Sadly amongst the orchestra and ensembles that left me unsatisfied was City College’s jazz choir, “SBCC Jazz Choir”. They opened up with a cappella version of The Flintstone’s theme song. I expected a contemporary and edgy spin on the song, a really jazzy version of everybody’s favorite ya-ba-da-ba-do family, but instead I got a mind-numbing version. It was simply a choir singing the iconic song, synchronized and in tune, just what you would expect from a middle school choir not from a City College level choir.

The second captivating moment of the night was when the Anna Kasper Quartet performed “Desafinado” by A. Jobim. Kasper was the standout vocalist; she had a voice sweet as honey, making me grin like a lovesick fool. She sang with such belief that she could trick people into thinking she wrote the lyrics. She reminded me of a young Anita O’day with the west coast cool school of jazz.

Another golden talent was Ben Huston who impressed the audience with his piano skills, playing funky jazz tunes with The New World Jazz ensemble. He and his fellow ensemble member Sebastian Martinez, on bass, gave the audience a rather dozing treat. Houston and Martinez played a chill jazz piece that you would rather hear playing as a background in some old shack bar full of cigarette smoke, rather than seeing them live.
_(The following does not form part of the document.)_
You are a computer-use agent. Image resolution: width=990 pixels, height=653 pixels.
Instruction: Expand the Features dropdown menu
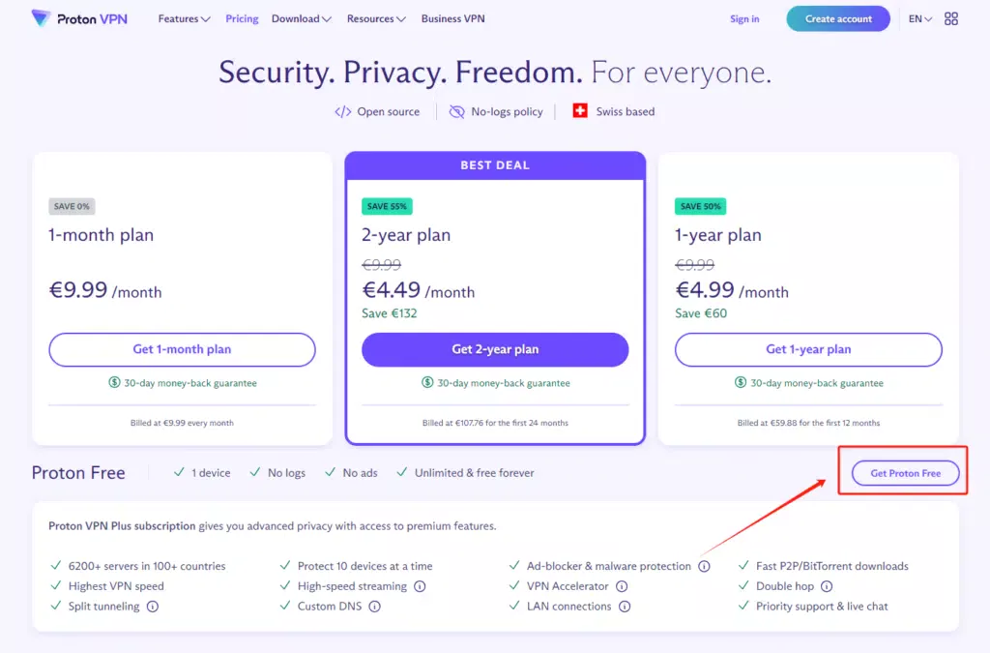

The third standout moment and biggest delight of the night was when The New World Jazz ensemble performed under the direction of energetic, Tony Ybarra. It was a perfect ending for a not so perfect concert.

The ensemble was not only gifted as expected but they had that magical quality that I believe some people are just born with. The New world jazz Ensemble was seen tapping their feet to the rhythm, smiling and playing effortlessly jazzy tunes that made you think you were back in 1920s in New Orleans. This ensemble had edge and energy that after the dozing number from Ben Huston Duo, the audience was brought back to life again.

Ironically, Huston is also the ensemble pianist, but now instead of giving the audience background music we rather hear and not see, Huston demanded the audience’s attention with his fast and up-tempo solos in “Joy Spring” by Clifford Brown.

The rhythm of the night’s final song “Catch me if you can” played by The New World Jazz Ensemble, which was continuously steady, seemed to get faster like a heartbeat by the climax of the song. It was also at this point that the dynamics of the song were increasingly getting louder capturing the audience’s attention to the fullest, until all instruments met at the top with a bang.

That was just how the nigh ended, with a bang. They were rewarded with the night’s only and well-deserved standing ovation.